* **Exercise requirements**: Leaving out the pictures, transcribe all of the records faithfully.

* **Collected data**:
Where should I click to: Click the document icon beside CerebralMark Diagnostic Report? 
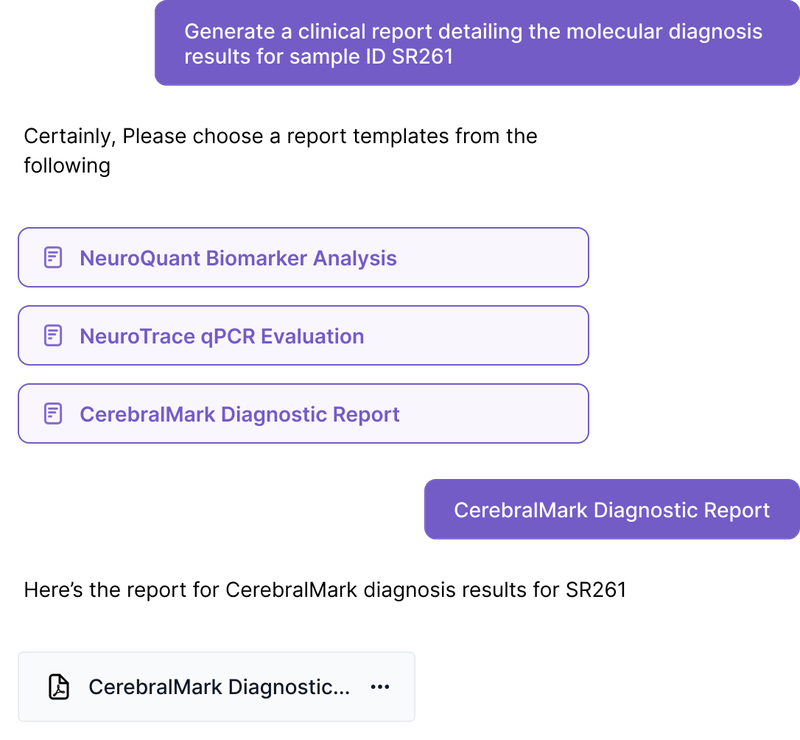click(53, 414)
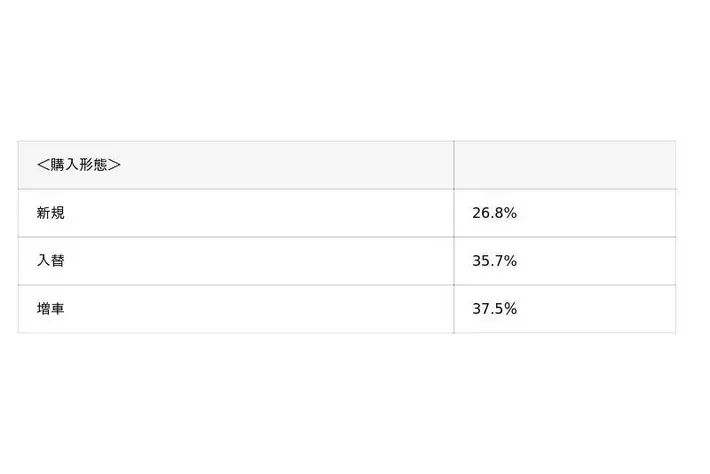Viewport: 710px width, 474px height.
Task: Click the 入替 row label
Action: pyautogui.click(x=51, y=261)
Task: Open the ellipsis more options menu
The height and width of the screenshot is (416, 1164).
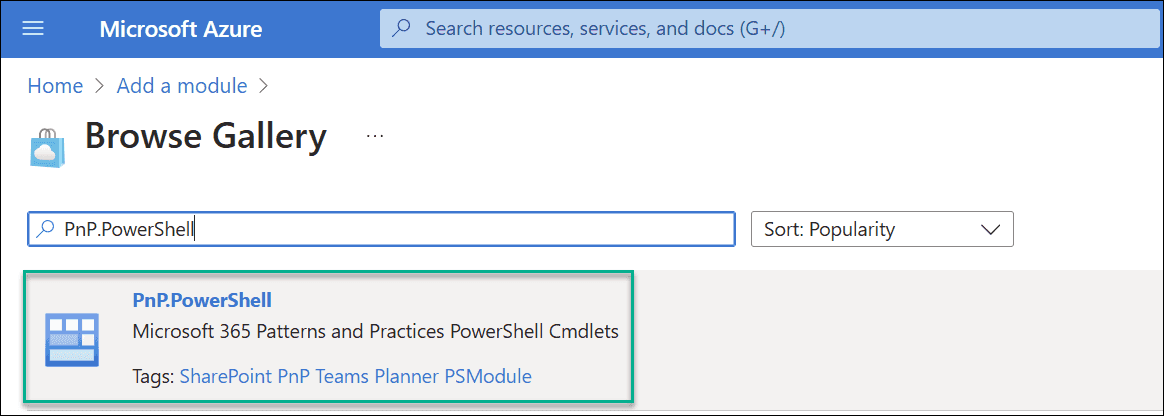Action: click(375, 137)
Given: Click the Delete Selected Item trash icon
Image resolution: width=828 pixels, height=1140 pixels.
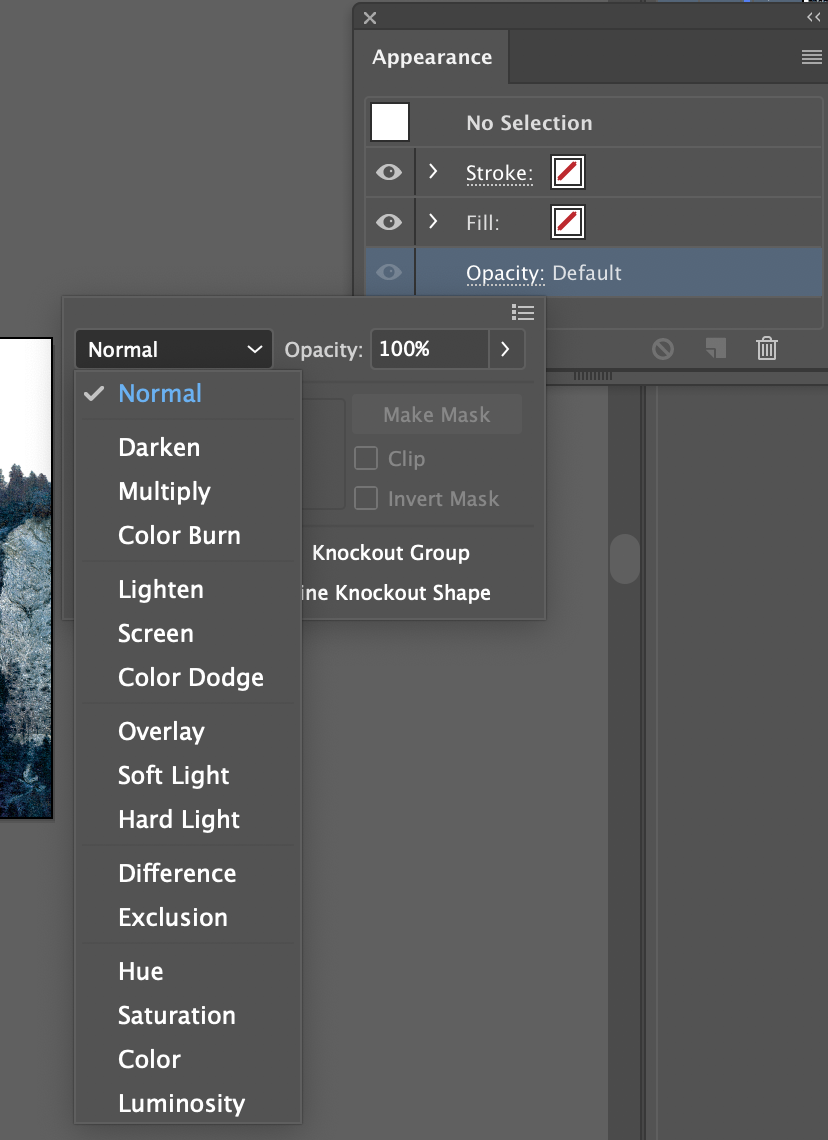Looking at the screenshot, I should tap(766, 348).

* **Written answer**:
Where should I click to: Click the document icon beside CerebralMark Diagnostic Report? 
click(53, 414)
Viewport: 710px width, 474px height.
Task: Click the 入替 row label
Action: pyautogui.click(x=51, y=261)
Task: Open the ellipsis more options menu
The height and width of the screenshot is (416, 1164).
Action: click(375, 137)
Given: Click the Delete Selected Item trash icon
Image resolution: width=828 pixels, height=1140 pixels.
Looking at the screenshot, I should tap(766, 348).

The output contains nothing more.